La festa c’è stata, ma era un recital di squisita finezza lontano dalla caciara fieristica

di Vincenzo A. Romano
Nessuna “festa paesana” come la kermesse della Fiera campionaria, ad Isili, dove nell’affollata chiesa della Piazza Sant’ Antonio si è articolato un dibattito fra le forze della sinistra che va ad unificarsi e a sostenere la legge statutaria per cui si voterà il prossimo 21 ottobre.

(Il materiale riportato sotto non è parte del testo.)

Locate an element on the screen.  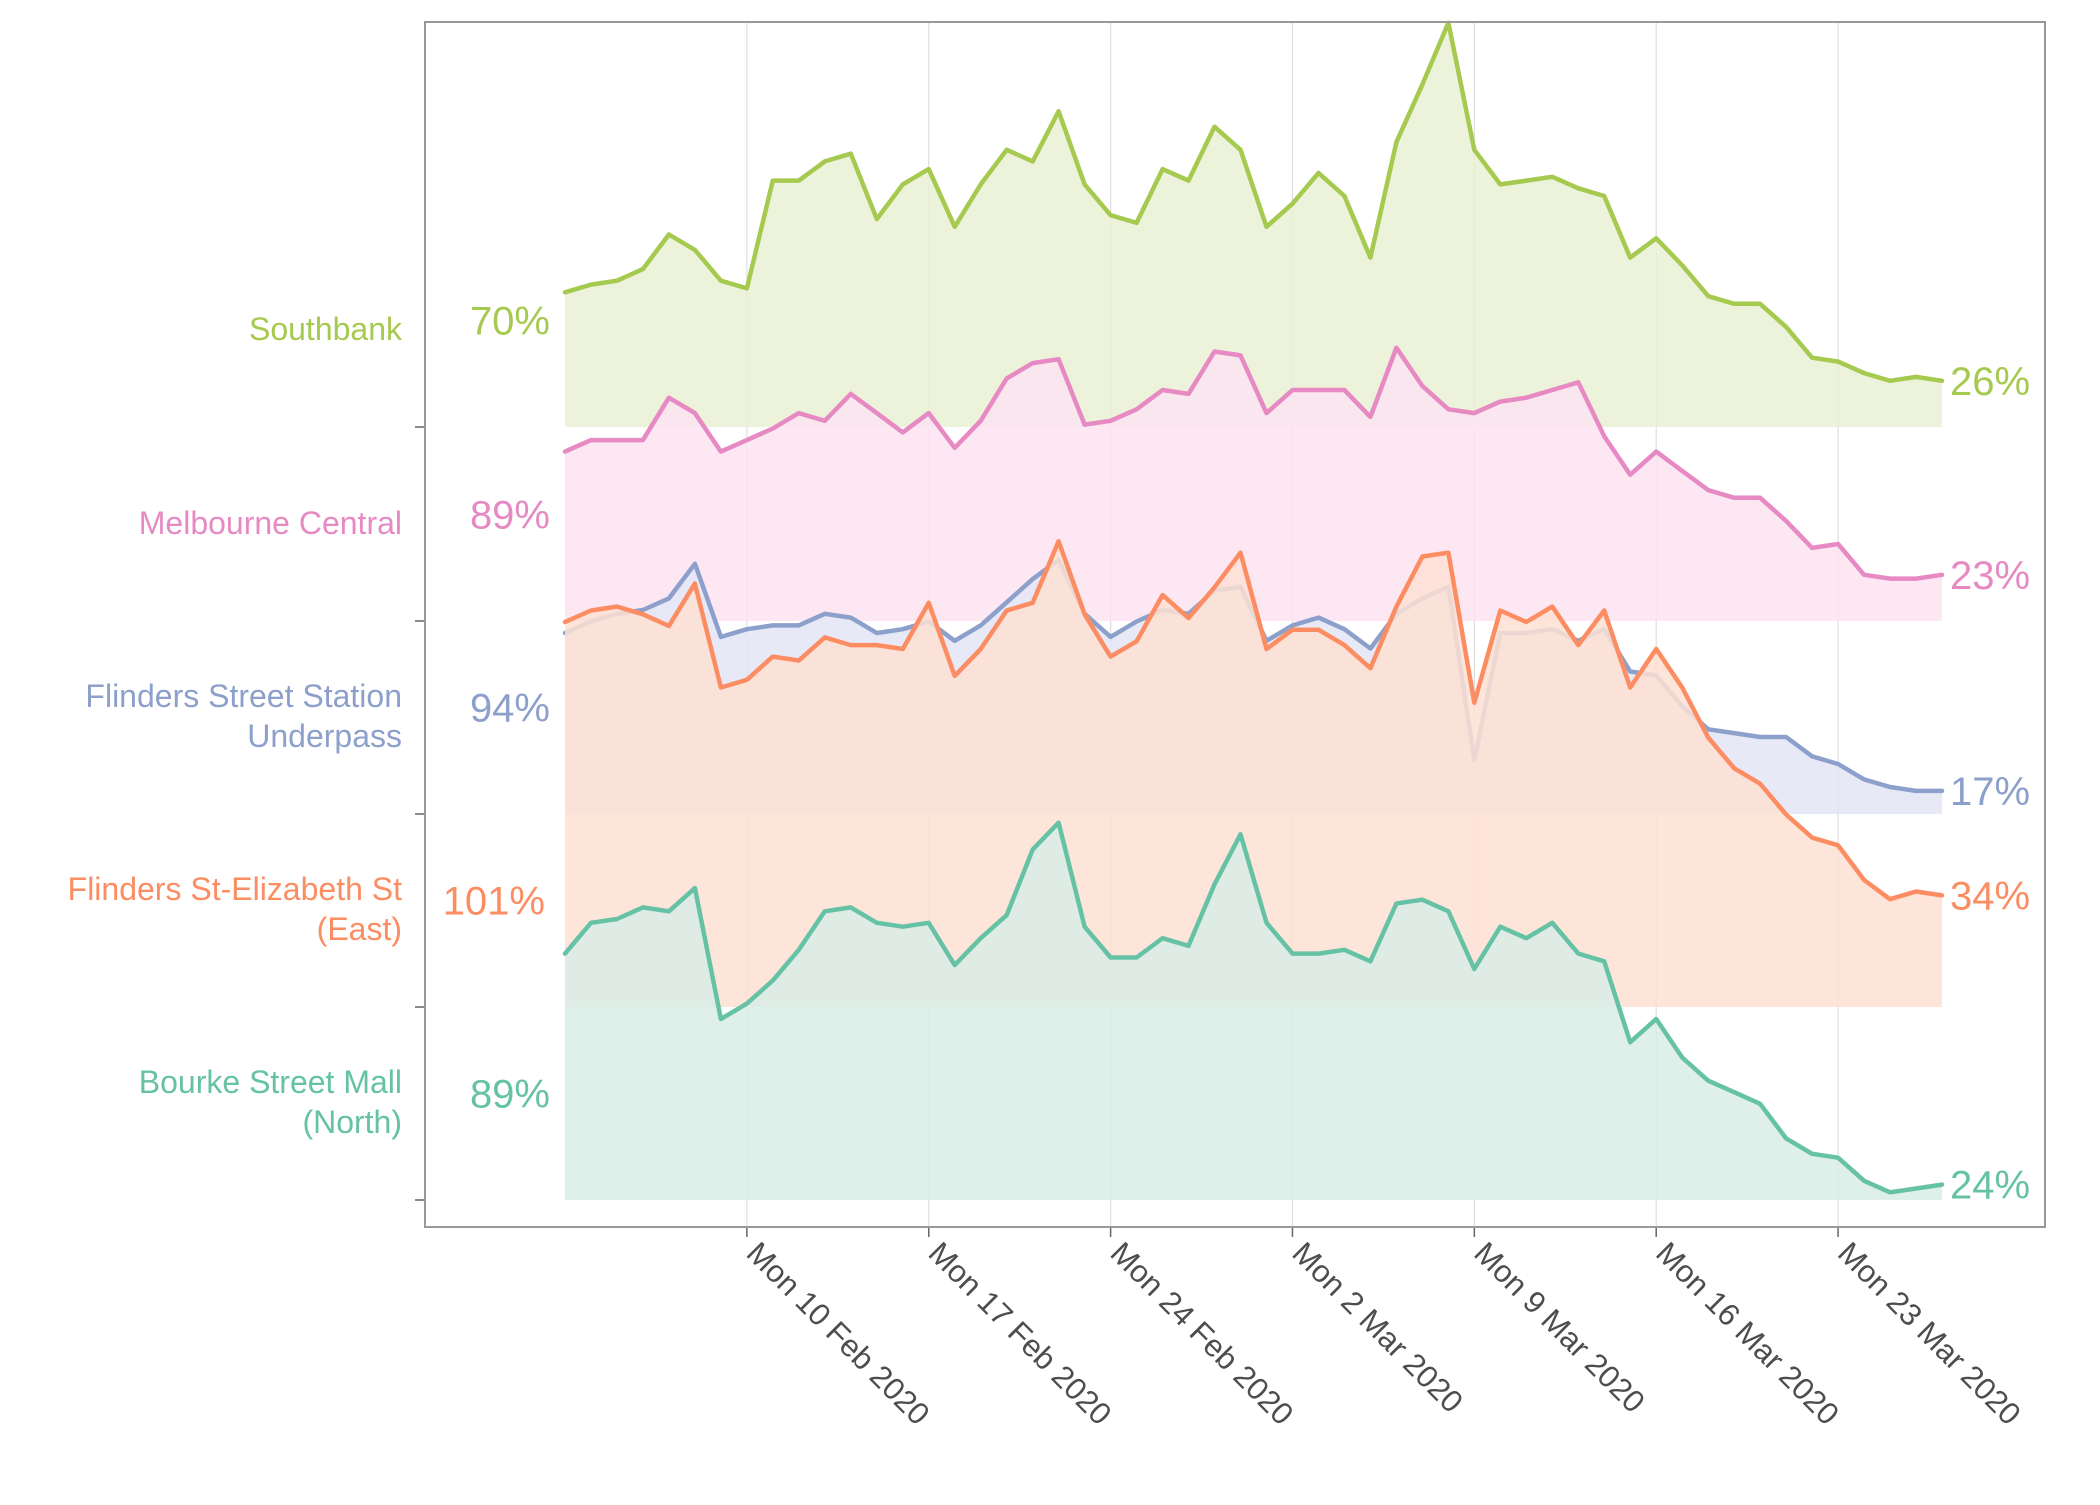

Sono risonati, nella navata, gli echi dello spettacolo inscenato alla Fiera di Cagliari dai sostenitori del no. Una kermesse ispirata, c’è da sospettarlo, alle feste pagane del dio Po e dell’autonomia bossiana. Perché, come hanno riferito i presenti e non riportato i quotidiani, la messinscena anti-statutaria è irisultata un attacco indefesso, di cattivo gusto, pensano alcuni, al solo Governatore, definizione cui il defenestrato Pili pare irridere ora che non ne pesta più la poltrona. D’altronde l’intrigo era iniziato male con un personaggio che “confondeva” lo statuto albertino con la Costituzione repubblicana. Si è proseguito su quel binario.

Ad Isili, al contrario, il consigliere del Pdci, Salvatore (Tore ) Serra ha introdotto una discussione più seria, articolata, pacata. Cha parlava di lavoro precario, di sfruttamento, di aspirazione ad una vita più degna; « come sono seriosi questi comunisti al confronto del “bagaglinaggio” di Medda!»
Ma ci sono due Italie. Quella che si è arricchita e quella che l’ ha arricchita; questione di sfruttamento, non di destini. Della legge statutaria si sono evidenziati pregi e difetti, ma i primi hanno superato i secondi perché comunque la legge è migliore del tornare indietro, emendabile ed in linea col dettato costituzionale anche se molti appetiti non sono stati accontentati , se il consiglio la ha votata a maggioranza assoluta e dora una parte vuole riportare tutto nel caos perché quando si lanciano i panni per aria c’ è sempre qualcuno che qualcosa cattura.
Non diverso è stato il tenore degli altri consiglieri di Sinistra autonomista e del segretario Giorgi. Il discorso dei comunisti italiani và oltre. Si punta su Roma , alla grande manifestazione cui PRC e PdCI contano di portare una “nave” con uomini e bandiere. Quelle che una volta i proletari sventolavano sul muso dei padroni che rispondevano a fucilate a Buggerru come a Milano.

Poi c’ e stata la festa.
Senza lazzi ed imitazioni. Elena Pau, accompagnata dal pianista Salvatore Spano ha cantato e recitato un repertorio fine dove invece che i colpi di statutaria spiccavano testi di Pasolini e Calvino, Pogliotti e Amodei e musiche di Liberovici, Gaber e Luporini. Tutt’altra impostazione. Che ci porterà a vincere.
L’unione sarda cita:
Tra i sardi illustri, l’ultimo – l’unico in vita – è Giovanni Lilliu, l’accademico dei Lincei, il nume tutelare dell’archeologia isolana. Il cui nome, però, poche ore dopo la festa contro la statutaria, viene citato dal Comitato per il sì in apertura di un elenco di personalità schierate in difesa della legge. E con lui c’è il professor Manlio Brigaglia, fratello di Aldo, il pubblicitario che ha contribuito a scatenare il caso Saatchi e che ieri era tra gli ideatori della festa per il no (altro corto circuito familiare: tra i padri della patria c’è Paolo Dettori, presidente della Giunta negli anni ‘60, padre di Fulvio che è oggi direttore generale della presidenza Soru). Al Comitato per il sì, che si presenta domani alle 11, all’Exmà di via San Lucifero a Cagliari, oltre a Lilliu e Brigaglia, aderiscono docenti universitari (Guido Rossi, Guido Melis, Gianmario Demuro, Antonello Mattone), scrittori (Giulio Angioni, Marcello Fois, Flavio Soriga) e altri ancora.